— start RECORDS PROVIDED —
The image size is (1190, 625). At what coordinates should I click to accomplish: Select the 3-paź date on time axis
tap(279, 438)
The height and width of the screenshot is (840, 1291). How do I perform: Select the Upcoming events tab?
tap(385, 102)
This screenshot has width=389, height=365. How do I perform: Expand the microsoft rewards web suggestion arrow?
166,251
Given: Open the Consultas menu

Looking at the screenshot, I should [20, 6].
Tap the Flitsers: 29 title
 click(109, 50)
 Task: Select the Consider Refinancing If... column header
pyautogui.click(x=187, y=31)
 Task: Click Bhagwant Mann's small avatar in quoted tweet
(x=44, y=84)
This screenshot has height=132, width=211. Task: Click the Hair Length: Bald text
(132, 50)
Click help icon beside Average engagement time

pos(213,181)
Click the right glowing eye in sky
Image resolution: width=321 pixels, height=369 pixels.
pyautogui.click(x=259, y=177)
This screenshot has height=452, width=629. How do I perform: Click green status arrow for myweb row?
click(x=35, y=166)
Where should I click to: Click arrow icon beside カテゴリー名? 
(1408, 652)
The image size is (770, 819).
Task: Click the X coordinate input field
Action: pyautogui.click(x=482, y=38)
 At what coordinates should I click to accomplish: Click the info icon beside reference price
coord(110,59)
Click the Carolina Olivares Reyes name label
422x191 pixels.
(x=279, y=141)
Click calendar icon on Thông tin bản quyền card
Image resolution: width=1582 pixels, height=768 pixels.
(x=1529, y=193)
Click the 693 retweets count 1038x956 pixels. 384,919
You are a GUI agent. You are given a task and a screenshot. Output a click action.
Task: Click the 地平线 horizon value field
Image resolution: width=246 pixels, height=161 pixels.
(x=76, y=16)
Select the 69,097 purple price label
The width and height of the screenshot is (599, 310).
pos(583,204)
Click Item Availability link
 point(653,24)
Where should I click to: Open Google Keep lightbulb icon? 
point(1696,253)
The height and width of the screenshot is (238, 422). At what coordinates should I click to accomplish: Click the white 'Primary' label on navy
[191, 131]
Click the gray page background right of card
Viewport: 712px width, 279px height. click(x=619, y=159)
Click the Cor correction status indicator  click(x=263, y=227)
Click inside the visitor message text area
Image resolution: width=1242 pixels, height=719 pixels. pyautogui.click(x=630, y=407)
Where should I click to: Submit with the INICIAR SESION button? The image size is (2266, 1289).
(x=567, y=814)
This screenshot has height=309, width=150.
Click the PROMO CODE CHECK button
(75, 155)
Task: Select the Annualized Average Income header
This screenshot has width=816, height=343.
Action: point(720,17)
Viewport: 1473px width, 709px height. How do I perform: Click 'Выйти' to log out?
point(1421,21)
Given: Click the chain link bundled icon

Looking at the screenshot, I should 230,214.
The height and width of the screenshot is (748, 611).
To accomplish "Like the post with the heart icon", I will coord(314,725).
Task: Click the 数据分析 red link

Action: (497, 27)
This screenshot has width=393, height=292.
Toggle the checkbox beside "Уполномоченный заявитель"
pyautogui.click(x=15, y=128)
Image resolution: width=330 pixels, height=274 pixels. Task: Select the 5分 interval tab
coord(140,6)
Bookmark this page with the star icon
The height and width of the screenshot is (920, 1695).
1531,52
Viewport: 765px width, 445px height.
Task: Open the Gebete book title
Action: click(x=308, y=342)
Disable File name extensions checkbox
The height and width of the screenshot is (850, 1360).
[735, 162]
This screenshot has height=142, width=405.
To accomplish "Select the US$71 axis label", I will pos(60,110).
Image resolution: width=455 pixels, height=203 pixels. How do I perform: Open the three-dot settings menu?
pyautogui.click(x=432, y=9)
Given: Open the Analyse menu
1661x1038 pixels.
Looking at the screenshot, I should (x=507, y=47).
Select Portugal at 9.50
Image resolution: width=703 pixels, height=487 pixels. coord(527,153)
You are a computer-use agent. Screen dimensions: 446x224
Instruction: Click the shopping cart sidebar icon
— end RECORDS PROVIDED —
YOUR INSTRUCTIONS
Reproduce the lines of the records above word for word, starting at the line containing "Click the Cor" and ending at the line containing "coord(140,6)", with both of those lines included.

SOLUTION FOR THIS TASK
Click the Cor correction status indicator  click(x=263, y=227)
Click inside the visitor message text area
Image resolution: width=1242 pixels, height=719 pixels. pyautogui.click(x=630, y=407)
Where should I click to: Submit with the INICIAR SESION button? The image size is (2266, 1289).
(x=567, y=814)
This screenshot has height=309, width=150.
Click the PROMO CODE CHECK button
(75, 155)
Task: Select the Annualized Average Income header
This screenshot has width=816, height=343.
Action: point(720,17)
Viewport: 1473px width, 709px height. How do I perform: Click 'Выйти' to log out?
point(1421,21)
Given: Click the chain link bundled icon

Looking at the screenshot, I should 230,214.
The height and width of the screenshot is (748, 611).
To accomplish "Like the post with the heart icon", I will coord(314,725).
Task: Click the 数据分析 red link

Action: (497, 27)
This screenshot has width=393, height=292.
Toggle the checkbox beside "Уполномоченный заявитель"
pyautogui.click(x=15, y=128)
Image resolution: width=330 pixels, height=274 pixels. Task: Select the 5分 interval tab
coord(140,6)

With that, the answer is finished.